#### Exercise requirements:
Keep only the lines from the top of the listing through the one with "Stone Type (227, 1189)", and reproduce them unaltered.

Task input START

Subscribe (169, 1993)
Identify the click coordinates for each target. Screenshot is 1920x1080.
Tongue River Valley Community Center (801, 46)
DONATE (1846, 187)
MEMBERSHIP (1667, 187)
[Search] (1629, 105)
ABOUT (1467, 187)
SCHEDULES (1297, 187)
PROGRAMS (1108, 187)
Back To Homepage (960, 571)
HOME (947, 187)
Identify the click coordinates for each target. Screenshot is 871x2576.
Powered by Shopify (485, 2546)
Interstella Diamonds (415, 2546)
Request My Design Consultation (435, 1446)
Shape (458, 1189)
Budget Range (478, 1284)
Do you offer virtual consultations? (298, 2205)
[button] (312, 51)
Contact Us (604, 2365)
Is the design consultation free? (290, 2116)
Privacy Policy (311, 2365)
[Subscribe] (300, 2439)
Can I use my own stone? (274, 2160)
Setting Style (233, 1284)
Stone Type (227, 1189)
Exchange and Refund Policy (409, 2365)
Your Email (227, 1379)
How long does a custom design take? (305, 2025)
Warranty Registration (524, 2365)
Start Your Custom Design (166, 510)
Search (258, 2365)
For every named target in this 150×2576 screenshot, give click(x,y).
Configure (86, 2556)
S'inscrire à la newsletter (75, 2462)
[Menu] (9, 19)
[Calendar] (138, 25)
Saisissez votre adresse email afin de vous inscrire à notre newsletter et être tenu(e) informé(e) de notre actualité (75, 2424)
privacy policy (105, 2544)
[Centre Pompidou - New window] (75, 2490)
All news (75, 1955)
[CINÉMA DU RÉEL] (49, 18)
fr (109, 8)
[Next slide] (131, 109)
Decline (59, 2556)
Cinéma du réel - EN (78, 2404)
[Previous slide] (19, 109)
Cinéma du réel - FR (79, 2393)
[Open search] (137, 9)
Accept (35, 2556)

Task input END

#### Task solution:
Subscribe (169, 1993)
Identify the click coordinates for each target. Screenshot is 1920x1080.
Tongue River Valley Community Center (801, 46)
DONATE (1846, 187)
MEMBERSHIP (1667, 187)
[Search] (1629, 105)
ABOUT (1467, 187)
SCHEDULES (1297, 187)
PROGRAMS (1108, 187)
Back To Homepage (960, 571)
HOME (947, 187)
Identify the click coordinates for each target. Screenshot is 871x2576.
Powered by Shopify (485, 2546)
Interstella Diamonds (415, 2546)
Request My Design Consultation (435, 1446)
Shape (458, 1189)
Budget Range (478, 1284)
Do you offer virtual consultations? (298, 2205)
[button] (312, 51)
Contact Us (604, 2365)
Is the design consultation free? (290, 2116)
Privacy Policy (311, 2365)
[Subscribe] (300, 2439)
Can I use my own stone? (274, 2160)
Setting Style (233, 1284)
Stone Type (227, 1189)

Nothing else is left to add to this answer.